Your task is to repeat the lines below exactly, excluding any pictures they contain.

++++ DATA TO USE ++++

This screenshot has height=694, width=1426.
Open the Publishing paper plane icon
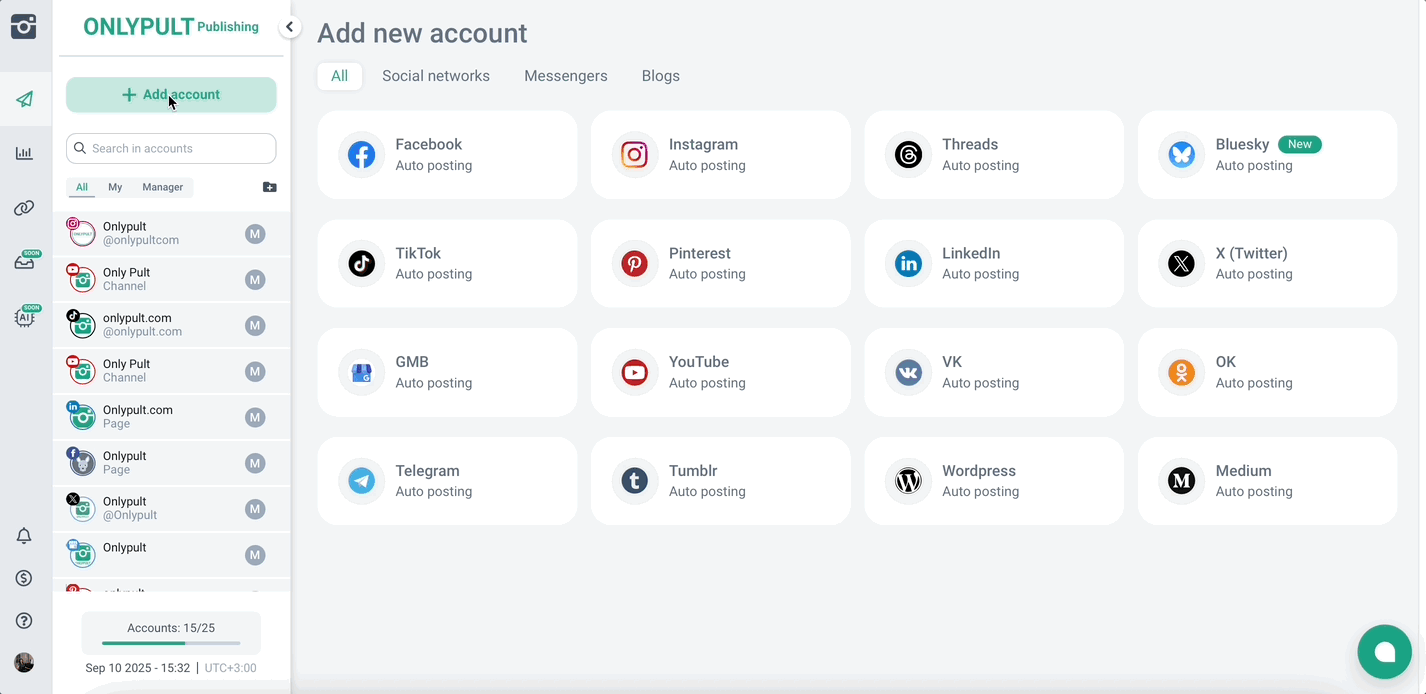24,98
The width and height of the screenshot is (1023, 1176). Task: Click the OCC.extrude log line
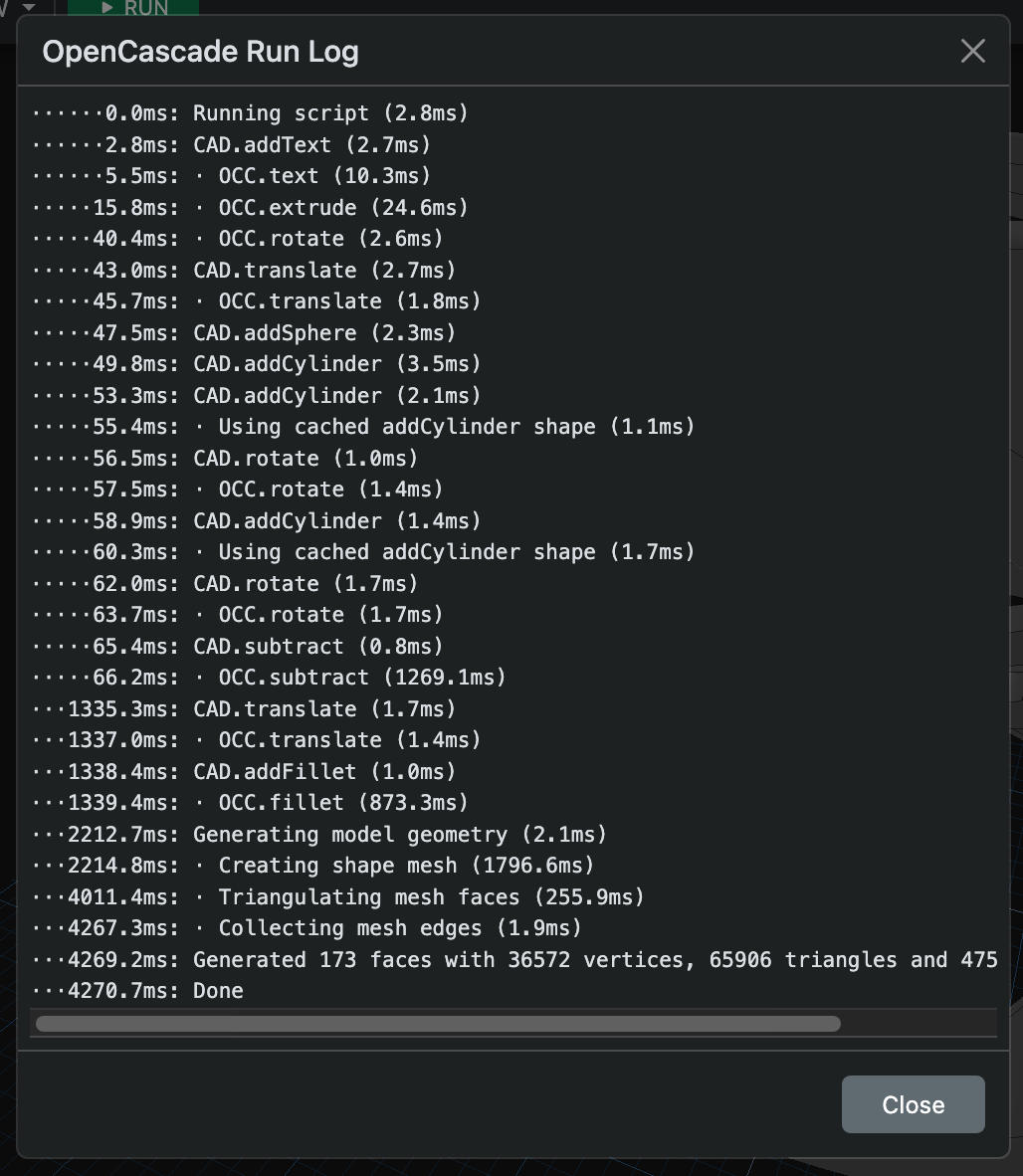(342, 208)
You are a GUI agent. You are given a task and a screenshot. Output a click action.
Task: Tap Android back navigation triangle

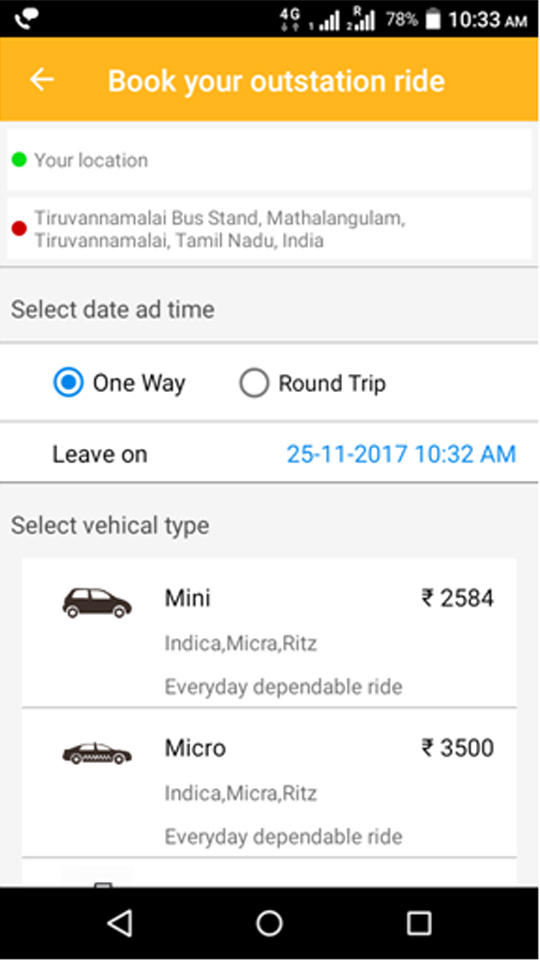120,923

++++

RESULT |
This screenshot has height=694, width=1426.
Open the Publishing paper plane icon
24,98
The width and height of the screenshot is (1023, 1176). Task: Click the OCC.extrude log line
(342, 208)
You are a GUI agent. You are given a task and a screenshot. Output a click action.
Task: Tap Android back navigation triangle

120,923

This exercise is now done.